## PROVIDED RECORDS
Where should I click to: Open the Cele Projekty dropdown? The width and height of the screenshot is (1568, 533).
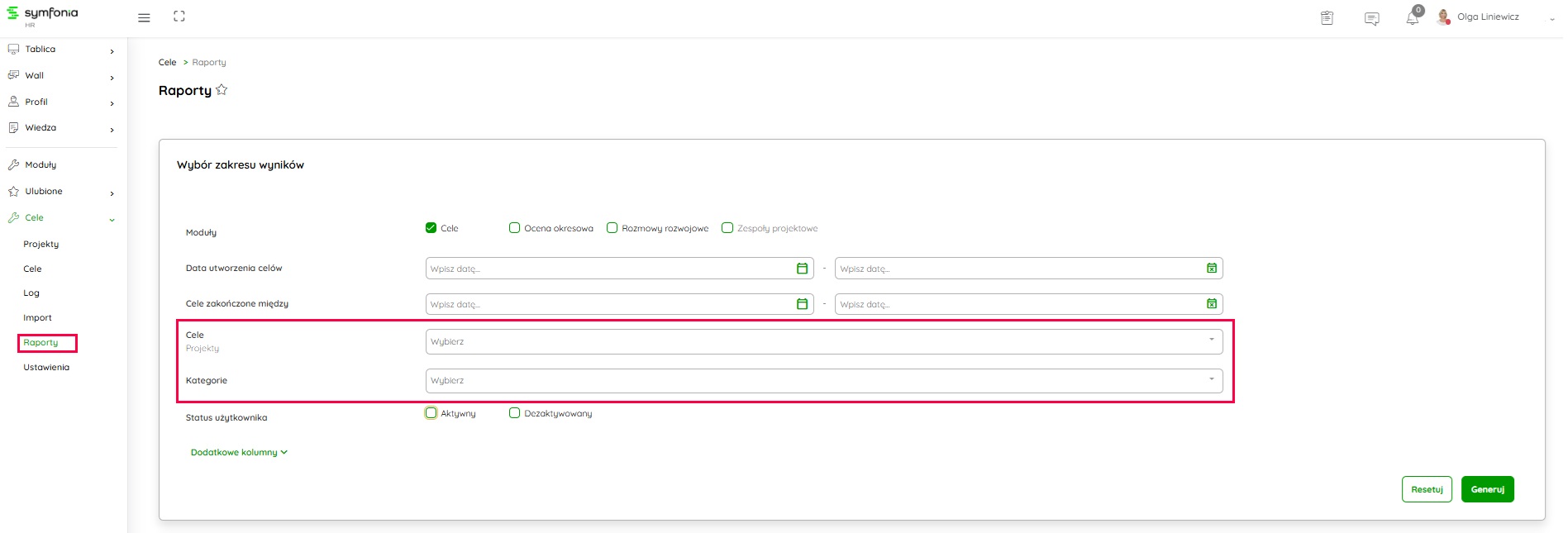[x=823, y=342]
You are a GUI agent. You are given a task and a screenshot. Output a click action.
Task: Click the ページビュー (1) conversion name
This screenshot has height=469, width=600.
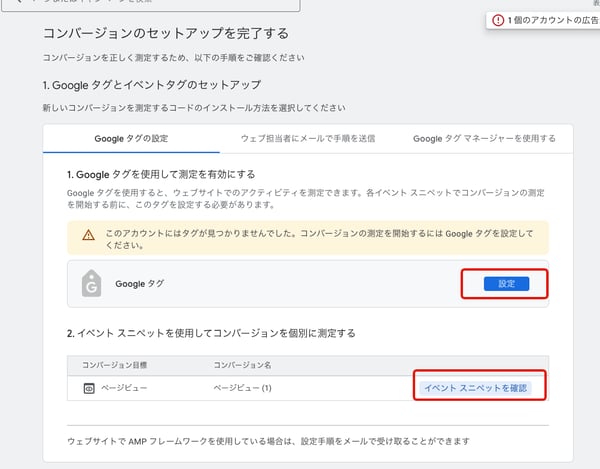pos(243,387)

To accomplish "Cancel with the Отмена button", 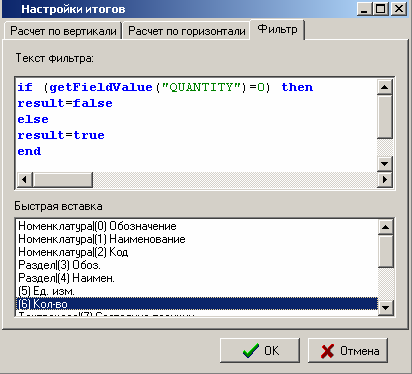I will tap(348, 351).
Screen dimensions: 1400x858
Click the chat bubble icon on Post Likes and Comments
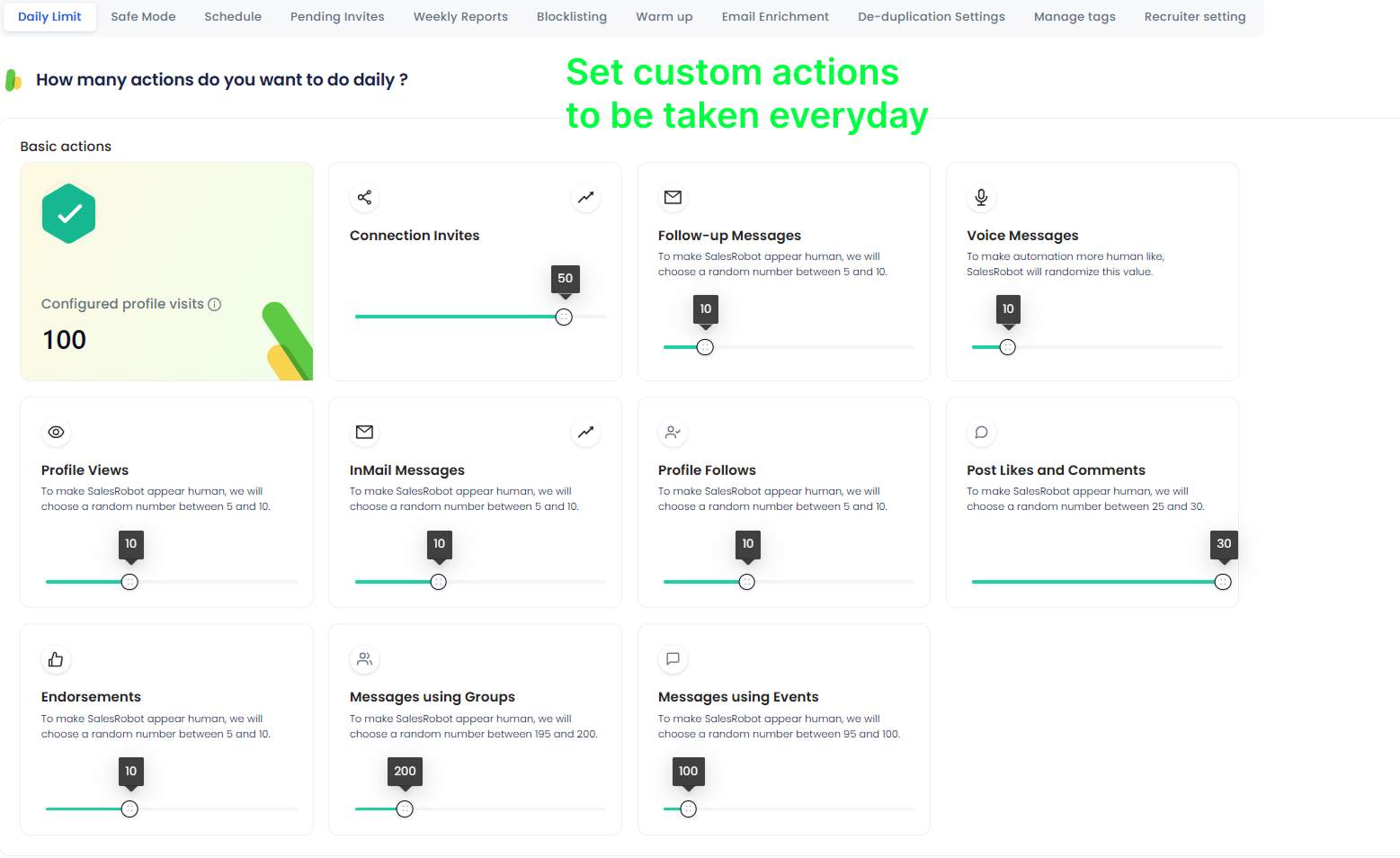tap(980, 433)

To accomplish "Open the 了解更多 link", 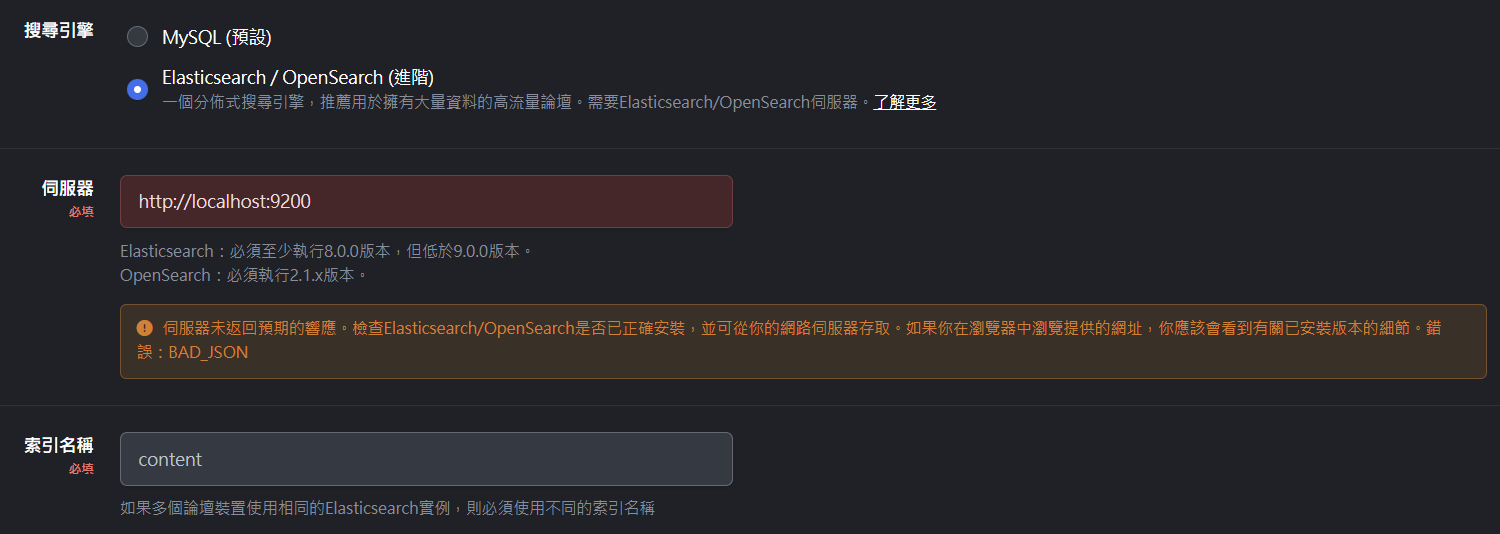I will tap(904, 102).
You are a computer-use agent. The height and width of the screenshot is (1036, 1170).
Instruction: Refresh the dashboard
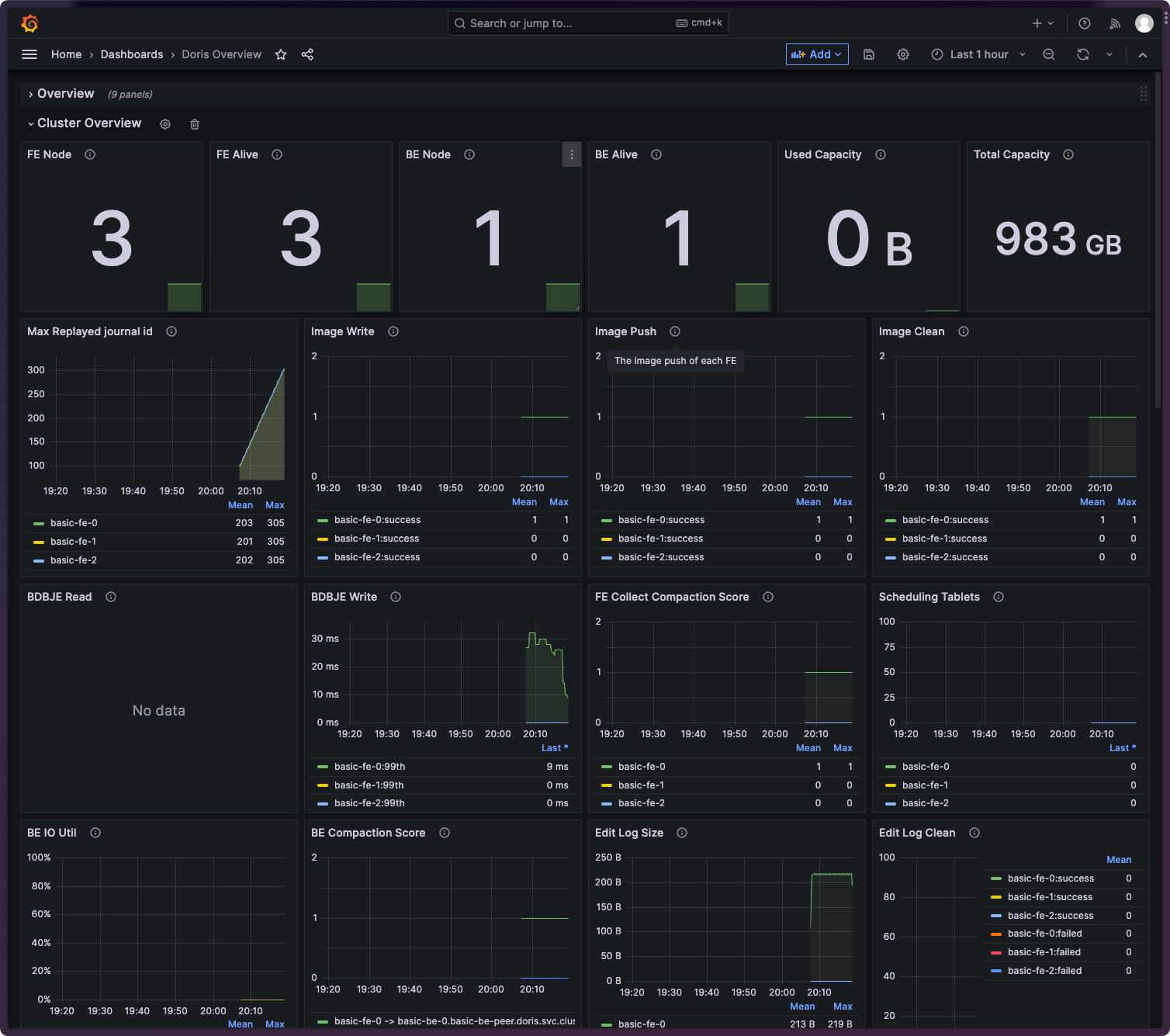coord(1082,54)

## WORK ORDER
For this exercise, return every line from the data that holds the string "agent".

## SOLUTION FOR THIS PROBLEM
You are a GUI agent. You are given a task and a screenshot. Output a click action.
You are a computer-use agent. The height and width of the screenshot is (1036, 1170).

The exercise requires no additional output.